Task to carry out: Repeat every record below exactly as written.

Records provided:
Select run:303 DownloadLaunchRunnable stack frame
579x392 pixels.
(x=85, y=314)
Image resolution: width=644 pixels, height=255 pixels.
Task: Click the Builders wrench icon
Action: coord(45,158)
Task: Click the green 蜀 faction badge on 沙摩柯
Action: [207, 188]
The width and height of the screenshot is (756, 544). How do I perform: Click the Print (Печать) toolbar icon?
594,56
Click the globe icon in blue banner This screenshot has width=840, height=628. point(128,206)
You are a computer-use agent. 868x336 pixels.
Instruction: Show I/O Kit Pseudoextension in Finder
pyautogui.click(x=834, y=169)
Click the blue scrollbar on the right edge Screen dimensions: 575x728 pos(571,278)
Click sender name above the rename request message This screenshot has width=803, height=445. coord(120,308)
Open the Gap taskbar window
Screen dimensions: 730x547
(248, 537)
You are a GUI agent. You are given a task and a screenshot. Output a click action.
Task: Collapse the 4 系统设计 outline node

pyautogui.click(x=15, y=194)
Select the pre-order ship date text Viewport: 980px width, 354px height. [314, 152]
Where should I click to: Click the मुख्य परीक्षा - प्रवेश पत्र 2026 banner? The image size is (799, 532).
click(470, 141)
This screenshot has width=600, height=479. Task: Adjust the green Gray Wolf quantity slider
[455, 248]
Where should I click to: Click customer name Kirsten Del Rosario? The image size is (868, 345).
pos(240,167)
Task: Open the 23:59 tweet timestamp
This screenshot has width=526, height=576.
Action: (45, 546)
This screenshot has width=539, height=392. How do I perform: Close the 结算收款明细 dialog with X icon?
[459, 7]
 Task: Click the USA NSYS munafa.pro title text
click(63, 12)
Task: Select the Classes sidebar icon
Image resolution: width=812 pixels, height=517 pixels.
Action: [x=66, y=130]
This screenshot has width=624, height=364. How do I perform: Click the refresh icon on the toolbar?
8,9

Result of this task:
Select run:303 DownloadLaunchRunnable stack frame
579x392 pixels.
(x=85, y=314)
Image resolution: width=644 pixels, height=255 pixels.
Task: Click the Builders wrench icon
Action: coord(45,158)
Task: Click the green 蜀 faction badge on 沙摩柯
Action: [207, 188]
The width and height of the screenshot is (756, 544). How do I perform: Click the Print (Печать) toolbar icon?
594,56
Click the globe icon in blue banner This screenshot has width=840, height=628. point(128,206)
You are a computer-use agent. 868x336 pixels.
Instruction: Show I/O Kit Pseudoextension in Finder
pyautogui.click(x=834, y=169)
Click the blue scrollbar on the right edge Screen dimensions: 575x728 pos(571,278)
Click sender name above the rename request message This screenshot has width=803, height=445. coord(120,308)
Open the Gap taskbar window
Screen dimensions: 730x547
(248, 537)
You are a GUI agent. You are given a task and a screenshot. Output a click action.
Task: Collapse the 4 系统设计 outline node

pyautogui.click(x=15, y=194)
Select the pre-order ship date text Viewport: 980px width, 354px height. [314, 152]
Where should I click to: Click the मुख्य परीक्षा - प्रवेश पत्र 2026 banner? The image size is (799, 532).
click(470, 141)
This screenshot has width=600, height=479. Task: Adjust the green Gray Wolf quantity slider
[455, 248]
Where should I click to: Click customer name Kirsten Del Rosario? The image size is (868, 345).
pos(240,167)
Task: Open the 23:59 tweet timestamp
This screenshot has width=526, height=576.
Action: (45, 546)
This screenshot has width=539, height=392. How do I perform: Close the 结算收款明细 dialog with X icon?
[459, 7]
 Task: Click the USA NSYS munafa.pro title text
click(63, 12)
Task: Select the Classes sidebar icon
Image resolution: width=812 pixels, height=517 pixels.
Action: [x=66, y=130]
This screenshot has width=624, height=364. How do I perform: Click the refresh icon on the toolbar?
8,9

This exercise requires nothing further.